FYI, there is a nice Unicode web tool here: http://rishida.net/scripts/uniview/
Java identifiers exclude dash (minus) and dot ( - and . ); they allow $, € and other currencies.
An XML NMTOKEN excludes currency symbols, but allows dash, dot, middle dot, underscore, and colon. It also allows Arabic numerals [0-9] at the beginning.
Colons must be excluded for Solr purposes. But I wouldn't exclude dash and dot.
Fields are entered in XML (schema.xml), so why not base the type on an XML type? Validation would be easy:
<!ELEMENT solr-test EMPTY >
<!ATTLIST solr-test field NMTOKEN #REQUIRED>
<solr-test field=" 123.Käse-A_Z "/>
Note the leading and trailing spaces around the attribute value; the XML parser strips these when validating using an NMTOKEN type, so this user error can be excluded fairly simple.
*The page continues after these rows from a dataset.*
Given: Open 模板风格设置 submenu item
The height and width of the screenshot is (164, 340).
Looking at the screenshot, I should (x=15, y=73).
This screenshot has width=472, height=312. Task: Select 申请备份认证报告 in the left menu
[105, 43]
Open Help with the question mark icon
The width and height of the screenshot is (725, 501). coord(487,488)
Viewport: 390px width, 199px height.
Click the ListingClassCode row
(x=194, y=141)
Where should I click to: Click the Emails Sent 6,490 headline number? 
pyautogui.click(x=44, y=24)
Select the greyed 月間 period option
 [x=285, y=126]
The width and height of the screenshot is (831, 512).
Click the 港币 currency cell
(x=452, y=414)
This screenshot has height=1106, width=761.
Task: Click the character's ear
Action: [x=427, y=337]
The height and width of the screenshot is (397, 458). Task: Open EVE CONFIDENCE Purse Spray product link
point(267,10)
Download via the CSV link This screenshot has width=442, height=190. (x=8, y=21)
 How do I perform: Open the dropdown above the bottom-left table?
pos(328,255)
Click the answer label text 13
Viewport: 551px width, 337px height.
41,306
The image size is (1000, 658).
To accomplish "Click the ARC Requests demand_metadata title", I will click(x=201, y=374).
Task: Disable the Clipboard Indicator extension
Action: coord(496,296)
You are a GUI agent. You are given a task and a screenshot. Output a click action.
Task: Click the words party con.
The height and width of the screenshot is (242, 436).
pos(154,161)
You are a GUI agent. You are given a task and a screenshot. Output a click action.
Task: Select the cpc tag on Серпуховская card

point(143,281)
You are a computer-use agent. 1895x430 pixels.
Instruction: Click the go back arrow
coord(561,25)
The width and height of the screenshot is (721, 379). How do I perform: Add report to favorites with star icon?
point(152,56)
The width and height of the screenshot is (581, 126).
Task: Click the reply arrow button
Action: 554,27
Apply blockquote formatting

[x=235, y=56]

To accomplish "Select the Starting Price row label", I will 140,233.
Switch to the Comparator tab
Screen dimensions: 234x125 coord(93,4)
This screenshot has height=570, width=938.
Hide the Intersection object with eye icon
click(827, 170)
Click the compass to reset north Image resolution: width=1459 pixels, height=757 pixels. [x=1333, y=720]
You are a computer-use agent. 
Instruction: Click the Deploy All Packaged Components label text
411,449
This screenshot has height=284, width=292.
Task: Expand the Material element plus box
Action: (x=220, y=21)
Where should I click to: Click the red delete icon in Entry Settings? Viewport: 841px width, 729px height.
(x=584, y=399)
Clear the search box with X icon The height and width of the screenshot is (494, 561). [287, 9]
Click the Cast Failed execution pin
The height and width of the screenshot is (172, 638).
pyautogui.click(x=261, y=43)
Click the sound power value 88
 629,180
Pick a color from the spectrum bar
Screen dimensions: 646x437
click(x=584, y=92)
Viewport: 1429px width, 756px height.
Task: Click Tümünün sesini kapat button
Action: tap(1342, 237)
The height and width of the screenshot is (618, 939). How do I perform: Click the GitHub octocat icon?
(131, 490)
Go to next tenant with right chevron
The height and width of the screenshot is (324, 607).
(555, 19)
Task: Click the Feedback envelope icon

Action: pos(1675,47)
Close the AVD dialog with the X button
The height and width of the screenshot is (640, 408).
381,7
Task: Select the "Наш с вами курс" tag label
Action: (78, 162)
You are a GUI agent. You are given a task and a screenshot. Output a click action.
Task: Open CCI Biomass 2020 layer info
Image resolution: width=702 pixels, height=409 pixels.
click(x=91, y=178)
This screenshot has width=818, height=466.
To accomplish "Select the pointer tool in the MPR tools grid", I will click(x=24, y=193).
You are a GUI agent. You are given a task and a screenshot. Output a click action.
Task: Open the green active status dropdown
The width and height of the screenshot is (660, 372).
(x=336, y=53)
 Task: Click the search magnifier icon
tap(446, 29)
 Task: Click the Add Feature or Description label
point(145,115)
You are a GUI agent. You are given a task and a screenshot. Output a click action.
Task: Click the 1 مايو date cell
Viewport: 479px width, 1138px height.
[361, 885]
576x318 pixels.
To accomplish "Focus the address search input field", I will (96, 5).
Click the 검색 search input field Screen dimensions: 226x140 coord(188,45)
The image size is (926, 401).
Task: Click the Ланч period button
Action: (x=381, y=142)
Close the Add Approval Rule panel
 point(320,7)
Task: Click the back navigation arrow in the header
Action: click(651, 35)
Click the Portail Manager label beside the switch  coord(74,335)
The absence of any colon, however, would have to be guaranteed by some other means. Still, I think there are advantages.
If ensuring the uniqueness of a field name in a schema.xml matters, one could also consider using the NAME type and defining field/@name as ID in the DTD. This would exclude dash, dot, middle dot and Arabic numerals as start characters.
I think I could supply a patch for NMTOKEN or NAME if this is found desirable.